Pero se trata de un riesgo calculado: dado que la industria de las confecciones da cuenta de 60% de las exportaciones de Bangladesh, constituye un grupo de cabildeo sumamente influyente (por ejemplo, unos 25 congresistas del país tienen intereses en esa industria). Sino tomemos como ejemplo al propietario del edificio derrumbado: sabemos ahora que ese edificio contaba con ocho pisos, pese a tener licencia sólo para cinco; que contaba con licencia para operar como centro comercial, pero no como planta industrial; y que durante su edificación se ignoraron las normas más elementales de construcción (no en vano se había denunciado con anterioridad al siniestro la existencia de grietas en las paredes). Pero sabemos también que su propietario era un dirigente local del partido de gobierno, y que las indemnizaciones que tendrá que pagar probablemente no cubran siquiera el costo del sepelio de las víctimas. Lo sabemos porque en el caso de Bhopal el primer veredicto contra ejecutivos de la firma tardó más de un cuarto de siglo, y estableció una indemnización colectiva de unos 9.000 euros. En el caso del derrumbe en Dacca (capital de Bangladesh), el gobierno ofreció (de manera excepcional), una compensación de 250 dólares a los deudos de las (hasta ahora), más de 500 víctimas mortales.

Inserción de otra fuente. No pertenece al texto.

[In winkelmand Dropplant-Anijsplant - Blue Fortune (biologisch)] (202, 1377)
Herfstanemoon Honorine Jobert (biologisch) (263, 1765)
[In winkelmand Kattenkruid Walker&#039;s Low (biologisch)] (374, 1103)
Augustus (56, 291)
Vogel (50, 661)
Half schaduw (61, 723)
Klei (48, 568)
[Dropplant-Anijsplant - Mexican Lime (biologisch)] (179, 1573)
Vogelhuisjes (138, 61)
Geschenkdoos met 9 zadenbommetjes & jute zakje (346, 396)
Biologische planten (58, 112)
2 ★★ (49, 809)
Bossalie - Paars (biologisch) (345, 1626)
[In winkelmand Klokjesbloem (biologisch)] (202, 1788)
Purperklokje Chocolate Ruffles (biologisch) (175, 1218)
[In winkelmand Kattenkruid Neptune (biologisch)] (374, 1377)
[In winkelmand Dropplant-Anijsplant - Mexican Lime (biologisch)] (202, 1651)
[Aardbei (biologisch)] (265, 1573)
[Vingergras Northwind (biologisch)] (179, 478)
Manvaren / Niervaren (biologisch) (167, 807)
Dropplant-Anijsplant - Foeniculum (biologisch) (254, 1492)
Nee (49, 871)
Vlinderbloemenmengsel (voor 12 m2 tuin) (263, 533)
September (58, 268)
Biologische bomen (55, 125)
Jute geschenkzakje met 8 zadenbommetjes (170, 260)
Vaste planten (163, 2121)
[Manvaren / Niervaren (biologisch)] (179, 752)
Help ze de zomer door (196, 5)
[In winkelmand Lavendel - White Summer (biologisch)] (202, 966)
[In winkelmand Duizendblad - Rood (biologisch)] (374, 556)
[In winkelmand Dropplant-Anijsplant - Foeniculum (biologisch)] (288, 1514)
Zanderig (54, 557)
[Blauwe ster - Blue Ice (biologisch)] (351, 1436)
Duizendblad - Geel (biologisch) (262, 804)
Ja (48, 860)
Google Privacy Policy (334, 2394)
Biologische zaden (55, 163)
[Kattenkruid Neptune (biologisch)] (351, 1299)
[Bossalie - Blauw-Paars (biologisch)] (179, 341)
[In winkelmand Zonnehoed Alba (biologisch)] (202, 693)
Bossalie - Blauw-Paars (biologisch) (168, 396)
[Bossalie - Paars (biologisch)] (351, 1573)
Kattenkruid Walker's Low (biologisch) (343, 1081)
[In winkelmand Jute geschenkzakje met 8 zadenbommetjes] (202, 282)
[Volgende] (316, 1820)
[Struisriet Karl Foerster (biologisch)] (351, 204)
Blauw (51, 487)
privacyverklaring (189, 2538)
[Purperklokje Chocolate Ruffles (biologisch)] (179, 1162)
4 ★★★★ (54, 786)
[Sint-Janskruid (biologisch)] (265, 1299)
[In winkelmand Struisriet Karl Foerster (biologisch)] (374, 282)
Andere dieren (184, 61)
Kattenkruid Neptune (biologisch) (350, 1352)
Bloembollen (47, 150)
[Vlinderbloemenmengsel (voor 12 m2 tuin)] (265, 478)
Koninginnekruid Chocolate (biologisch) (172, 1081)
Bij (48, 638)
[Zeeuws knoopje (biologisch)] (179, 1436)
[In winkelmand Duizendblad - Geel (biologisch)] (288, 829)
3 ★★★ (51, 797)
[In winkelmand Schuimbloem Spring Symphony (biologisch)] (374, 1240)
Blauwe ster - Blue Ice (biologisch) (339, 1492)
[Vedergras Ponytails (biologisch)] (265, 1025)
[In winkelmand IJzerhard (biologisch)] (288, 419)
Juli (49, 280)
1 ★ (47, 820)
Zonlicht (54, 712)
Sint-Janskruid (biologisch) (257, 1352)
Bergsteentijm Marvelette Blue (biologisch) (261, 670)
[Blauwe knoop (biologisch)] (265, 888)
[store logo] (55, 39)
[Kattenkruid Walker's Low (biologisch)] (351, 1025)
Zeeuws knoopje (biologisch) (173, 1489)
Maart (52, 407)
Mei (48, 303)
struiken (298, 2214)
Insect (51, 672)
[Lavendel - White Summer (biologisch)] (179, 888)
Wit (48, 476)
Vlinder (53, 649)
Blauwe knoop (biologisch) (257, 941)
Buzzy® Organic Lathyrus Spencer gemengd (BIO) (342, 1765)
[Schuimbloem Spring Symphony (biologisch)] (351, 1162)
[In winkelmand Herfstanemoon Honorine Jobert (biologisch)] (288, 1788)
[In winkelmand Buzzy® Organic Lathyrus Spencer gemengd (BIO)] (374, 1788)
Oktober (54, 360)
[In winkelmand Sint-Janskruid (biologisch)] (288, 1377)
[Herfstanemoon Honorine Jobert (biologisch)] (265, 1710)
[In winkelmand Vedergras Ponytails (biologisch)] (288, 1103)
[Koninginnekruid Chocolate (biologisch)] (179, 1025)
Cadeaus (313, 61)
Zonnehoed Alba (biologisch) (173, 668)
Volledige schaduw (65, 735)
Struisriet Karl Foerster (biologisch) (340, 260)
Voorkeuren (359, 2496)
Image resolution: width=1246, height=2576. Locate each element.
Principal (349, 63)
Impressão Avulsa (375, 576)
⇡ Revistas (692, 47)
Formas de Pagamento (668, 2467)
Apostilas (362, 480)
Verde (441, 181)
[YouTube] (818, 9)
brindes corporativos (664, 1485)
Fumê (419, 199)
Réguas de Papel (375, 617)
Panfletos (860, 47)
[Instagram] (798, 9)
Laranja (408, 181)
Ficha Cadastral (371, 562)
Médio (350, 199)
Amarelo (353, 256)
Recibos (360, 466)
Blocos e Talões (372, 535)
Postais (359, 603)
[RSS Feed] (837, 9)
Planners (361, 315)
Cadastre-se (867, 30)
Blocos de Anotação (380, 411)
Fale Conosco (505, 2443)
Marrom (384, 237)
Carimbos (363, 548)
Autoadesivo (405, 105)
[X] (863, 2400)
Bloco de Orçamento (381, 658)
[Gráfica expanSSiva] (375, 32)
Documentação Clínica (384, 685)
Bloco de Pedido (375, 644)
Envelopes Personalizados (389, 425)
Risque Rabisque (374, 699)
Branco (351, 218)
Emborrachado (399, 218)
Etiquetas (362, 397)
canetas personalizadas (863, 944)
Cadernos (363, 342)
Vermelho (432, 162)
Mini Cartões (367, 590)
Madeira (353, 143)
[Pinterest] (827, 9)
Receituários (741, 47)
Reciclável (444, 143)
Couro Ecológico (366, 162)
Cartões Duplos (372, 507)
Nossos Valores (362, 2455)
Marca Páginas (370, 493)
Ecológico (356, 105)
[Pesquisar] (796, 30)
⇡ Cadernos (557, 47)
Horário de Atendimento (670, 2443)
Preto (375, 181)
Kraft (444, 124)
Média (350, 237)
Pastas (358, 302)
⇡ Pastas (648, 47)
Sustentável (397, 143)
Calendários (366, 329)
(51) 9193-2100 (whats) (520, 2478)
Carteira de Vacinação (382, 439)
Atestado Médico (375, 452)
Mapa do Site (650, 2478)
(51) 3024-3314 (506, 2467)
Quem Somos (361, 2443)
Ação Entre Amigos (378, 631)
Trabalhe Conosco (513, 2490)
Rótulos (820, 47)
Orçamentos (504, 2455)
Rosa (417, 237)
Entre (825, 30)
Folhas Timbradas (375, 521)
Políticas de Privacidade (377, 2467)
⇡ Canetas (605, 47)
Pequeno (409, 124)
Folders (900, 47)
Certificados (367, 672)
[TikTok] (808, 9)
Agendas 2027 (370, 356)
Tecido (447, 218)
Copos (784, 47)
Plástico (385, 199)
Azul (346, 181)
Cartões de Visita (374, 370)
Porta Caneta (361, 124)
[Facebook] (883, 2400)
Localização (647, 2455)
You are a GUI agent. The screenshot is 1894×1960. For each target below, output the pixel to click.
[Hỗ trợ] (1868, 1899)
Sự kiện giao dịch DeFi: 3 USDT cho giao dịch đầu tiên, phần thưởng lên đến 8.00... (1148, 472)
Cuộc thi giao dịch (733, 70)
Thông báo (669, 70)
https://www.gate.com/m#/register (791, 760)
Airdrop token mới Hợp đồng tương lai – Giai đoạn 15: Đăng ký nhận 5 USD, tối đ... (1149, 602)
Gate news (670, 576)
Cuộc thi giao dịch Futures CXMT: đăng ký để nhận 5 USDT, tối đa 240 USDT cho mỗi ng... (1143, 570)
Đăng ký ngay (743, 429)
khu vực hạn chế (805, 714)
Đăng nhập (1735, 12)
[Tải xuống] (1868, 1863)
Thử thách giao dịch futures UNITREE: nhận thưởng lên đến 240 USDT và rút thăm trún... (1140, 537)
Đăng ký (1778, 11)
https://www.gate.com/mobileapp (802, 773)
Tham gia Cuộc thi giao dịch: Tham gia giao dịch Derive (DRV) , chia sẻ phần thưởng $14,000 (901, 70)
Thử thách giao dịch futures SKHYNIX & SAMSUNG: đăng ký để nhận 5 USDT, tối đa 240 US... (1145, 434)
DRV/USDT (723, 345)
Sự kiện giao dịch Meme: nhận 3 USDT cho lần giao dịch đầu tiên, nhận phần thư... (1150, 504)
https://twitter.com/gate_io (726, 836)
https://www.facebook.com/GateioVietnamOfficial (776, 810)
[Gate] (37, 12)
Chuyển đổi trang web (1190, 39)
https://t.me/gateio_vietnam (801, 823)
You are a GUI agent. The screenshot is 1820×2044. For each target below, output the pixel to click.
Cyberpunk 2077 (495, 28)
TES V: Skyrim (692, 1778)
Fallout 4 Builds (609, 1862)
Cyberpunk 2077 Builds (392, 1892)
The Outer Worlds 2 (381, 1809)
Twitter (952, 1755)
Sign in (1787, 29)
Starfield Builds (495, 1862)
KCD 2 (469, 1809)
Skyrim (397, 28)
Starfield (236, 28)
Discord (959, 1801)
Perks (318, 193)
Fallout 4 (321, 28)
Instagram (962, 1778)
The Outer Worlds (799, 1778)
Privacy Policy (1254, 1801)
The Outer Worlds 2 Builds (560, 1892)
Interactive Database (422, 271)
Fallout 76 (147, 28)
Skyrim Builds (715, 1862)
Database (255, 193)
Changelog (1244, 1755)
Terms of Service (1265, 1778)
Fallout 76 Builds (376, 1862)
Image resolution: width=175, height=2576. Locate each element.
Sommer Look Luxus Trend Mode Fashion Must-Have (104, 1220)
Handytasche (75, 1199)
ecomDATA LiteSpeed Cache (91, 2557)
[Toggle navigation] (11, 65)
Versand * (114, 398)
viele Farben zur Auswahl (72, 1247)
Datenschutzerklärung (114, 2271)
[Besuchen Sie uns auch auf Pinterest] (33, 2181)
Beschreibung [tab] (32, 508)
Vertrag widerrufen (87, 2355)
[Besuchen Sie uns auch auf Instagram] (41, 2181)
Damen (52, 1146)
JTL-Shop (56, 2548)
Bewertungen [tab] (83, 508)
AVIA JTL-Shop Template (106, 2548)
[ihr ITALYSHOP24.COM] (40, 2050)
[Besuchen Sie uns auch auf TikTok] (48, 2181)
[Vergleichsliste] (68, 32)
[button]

La tragedia de Bangladesh tiene además una coda de género: como en las “maquilas” mexicanas, más del 70% de quienes laboran en sus talleres de confección son mujeres. En este tema, Bangladesh alberga algunas paradojas. Desafiando los lugares comunes sobre el papel de la mujer en sociedades de mayoría musulmana o con escaso grado de modernización social, es uno de los pocos países en el mundo en los que tanto la jefe de gobierno (Sheikh Hasina), como la jefe de la principal fuerza de oposición (Jaleda Zia), son mujeres. Podría incluso afirmarse que, en tanto les concede una fuente de ingresos independiente, los talleres de confección contribuyen al empoderamiento de la mujer dentro del hogar. Pero eso no cambia el hecho de que, al igual que en las maquilas mexicanas, ciertos supuestos sobre los roles de género parecen estar a la base de la preferencia por mujeres como trabajadores fabriles. De un lado, prevalece la presunción de que el ingreso generado por el trabajo femenino es complementario al ingreso generado por los hombres de la familia. Se presume además que el cuidado de la familia sigue siendo el papel primordial de la mujer en sociedad, por lo que estas realizan una doble labor: en el taller y en el hogar. De lo primero deriva el cálculo de que estarían dispuestas a trabajar por salarios menores a los que demandarían los hombres, y de lo segundo, que serían menos proclives a movilizarse para plantear demandas laborales. Ello sin mencionar la presunción de que la socialización femenina en sociedades patriarcales no crea incentivos para asumir papeles protagónicos en el ámbito público, como el de fundar o liderar un sindicato.
El primero de mayo se celebró el día internacional del trabajo. Esa fecha conmemora las luchas sindicales por una jornada laboral de ocho horas en los Estados Unidos a fines del siglo XIX (paradójicamente, ese país conmemora la efemérides en otra fecha). La referencia viene al caso porque lo dicho sobre Bangladesh podría ser la descripción de lo que ocurría en algunas partes de Europa durante los albores de la revolución industrial, tiempos en los que no existían ni legislación laboral ni sindicatos.